EXERCISE TASK:
Please rewrite the items below, putting "Directive" wherever "Instruction" appears and leaving everything else unchanged.

MATERIAL PROVIDED:
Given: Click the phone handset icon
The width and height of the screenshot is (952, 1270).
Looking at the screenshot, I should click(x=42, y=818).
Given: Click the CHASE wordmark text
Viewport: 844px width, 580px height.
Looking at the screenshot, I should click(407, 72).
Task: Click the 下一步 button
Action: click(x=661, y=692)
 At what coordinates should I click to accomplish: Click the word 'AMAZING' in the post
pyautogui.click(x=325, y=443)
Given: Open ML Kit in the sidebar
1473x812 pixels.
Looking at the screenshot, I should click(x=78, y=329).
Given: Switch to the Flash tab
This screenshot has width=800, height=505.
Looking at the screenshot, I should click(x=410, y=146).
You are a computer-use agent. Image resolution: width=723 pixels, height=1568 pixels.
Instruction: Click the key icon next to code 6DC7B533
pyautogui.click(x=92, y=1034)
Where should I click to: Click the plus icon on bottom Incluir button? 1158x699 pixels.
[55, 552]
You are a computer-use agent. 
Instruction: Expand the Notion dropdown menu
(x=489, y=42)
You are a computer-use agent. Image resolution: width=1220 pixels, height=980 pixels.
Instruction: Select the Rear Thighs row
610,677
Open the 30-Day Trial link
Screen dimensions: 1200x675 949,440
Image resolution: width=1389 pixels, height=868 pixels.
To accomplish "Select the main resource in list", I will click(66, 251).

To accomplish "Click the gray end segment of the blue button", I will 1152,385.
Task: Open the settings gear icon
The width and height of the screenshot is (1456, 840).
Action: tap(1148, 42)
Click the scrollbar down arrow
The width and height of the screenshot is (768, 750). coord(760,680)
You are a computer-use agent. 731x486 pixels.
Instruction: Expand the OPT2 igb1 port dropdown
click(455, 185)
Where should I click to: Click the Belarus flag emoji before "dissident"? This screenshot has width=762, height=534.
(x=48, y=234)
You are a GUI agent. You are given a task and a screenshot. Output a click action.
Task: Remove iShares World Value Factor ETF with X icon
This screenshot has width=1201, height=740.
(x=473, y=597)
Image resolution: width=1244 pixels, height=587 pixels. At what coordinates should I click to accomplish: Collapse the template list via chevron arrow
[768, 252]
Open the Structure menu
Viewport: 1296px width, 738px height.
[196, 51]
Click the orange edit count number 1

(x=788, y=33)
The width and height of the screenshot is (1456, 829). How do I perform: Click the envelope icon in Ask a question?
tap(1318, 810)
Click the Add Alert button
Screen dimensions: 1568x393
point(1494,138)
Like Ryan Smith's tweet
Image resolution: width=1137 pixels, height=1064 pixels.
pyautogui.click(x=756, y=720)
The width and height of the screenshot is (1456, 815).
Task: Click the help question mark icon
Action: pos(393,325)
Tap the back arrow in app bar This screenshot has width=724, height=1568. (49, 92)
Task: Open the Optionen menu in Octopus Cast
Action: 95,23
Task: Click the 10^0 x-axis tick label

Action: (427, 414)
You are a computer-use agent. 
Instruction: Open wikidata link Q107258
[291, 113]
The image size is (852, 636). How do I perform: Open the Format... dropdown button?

RESULT OF THE EXERCISE:
Given: Click the phone handset icon
The width and height of the screenshot is (952, 1270).
Looking at the screenshot, I should click(x=42, y=818).
Given: Click the CHASE wordmark text
Viewport: 844px width, 580px height.
Looking at the screenshot, I should click(407, 72).
Task: Click the 下一步 button
Action: click(x=661, y=692)
 At what coordinates should I click to accomplish: Click the word 'AMAZING' in the post
pyautogui.click(x=325, y=443)
Given: Open ML Kit in the sidebar
1473x812 pixels.
Looking at the screenshot, I should click(x=78, y=329).
Given: Switch to the Flash tab
This screenshot has width=800, height=505.
Looking at the screenshot, I should click(x=410, y=146).
You are a computer-use agent. Image resolution: width=723 pixels, height=1568 pixels.
Directive: Click the key icon next to code 6DC7B533
pyautogui.click(x=92, y=1034)
Where should I click to: Click the plus icon on bottom Incluir button? 1158x699 pixels.
[55, 552]
You are a computer-use agent. 
Directive: Expand the Notion dropdown menu
(x=489, y=42)
You are a computer-use agent. Image resolution: width=1220 pixels, height=980 pixels.
Directive: Select the Rear Thighs row
610,677
Open the 30-Day Trial link
Screen dimensions: 1200x675 949,440
Image resolution: width=1389 pixels, height=868 pixels.
To accomplish "Select the main resource in list", I will click(66, 251).

To accomplish "Click the gray end segment of the blue button", I will 1152,385.
Task: Open the settings gear icon
The width and height of the screenshot is (1456, 840).
Action: tap(1148, 42)
Click the scrollbar down arrow
The width and height of the screenshot is (768, 750). coord(760,680)
You are a computer-use agent. 731x486 pixels.
Directive: Expand the OPT2 igb1 port dropdown
click(455, 185)
Where should I click to: Click the Belarus flag emoji before "dissident"? This screenshot has width=762, height=534.
(x=48, y=234)
You are a GUI agent. You are given a task and a screenshot. Output a click action.
Task: Remove iShares World Value Factor ETF with X icon
This screenshot has width=1201, height=740.
(x=473, y=597)
Image resolution: width=1244 pixels, height=587 pixels. At what coordinates should I click to accomplish: Collapse the template list via chevron arrow
[768, 252]
Open the Structure menu
Viewport: 1296px width, 738px height.
[196, 51]
Click the orange edit count number 1

(x=788, y=33)
The width and height of the screenshot is (1456, 829). How do I perform: Click the envelope icon in Ask a question?
tap(1318, 810)
Click the Add Alert button
Screen dimensions: 1568x393
point(1494,138)
Like Ryan Smith's tweet
Image resolution: width=1137 pixels, height=1064 pixels.
pyautogui.click(x=756, y=720)
The width and height of the screenshot is (1456, 815).
Task: Click the help question mark icon
Action: pos(393,325)
Tap the back arrow in app bar This screenshot has width=724, height=1568. (49, 92)
Task: Open the Optionen menu in Octopus Cast
Action: 95,23
Task: Click the 10^0 x-axis tick label

Action: (427, 414)
You are a computer-use agent. 
Directive: Open wikidata link Q107258
[291, 113]
The image size is (852, 636). How do I perform: Open the Format... dropdown button?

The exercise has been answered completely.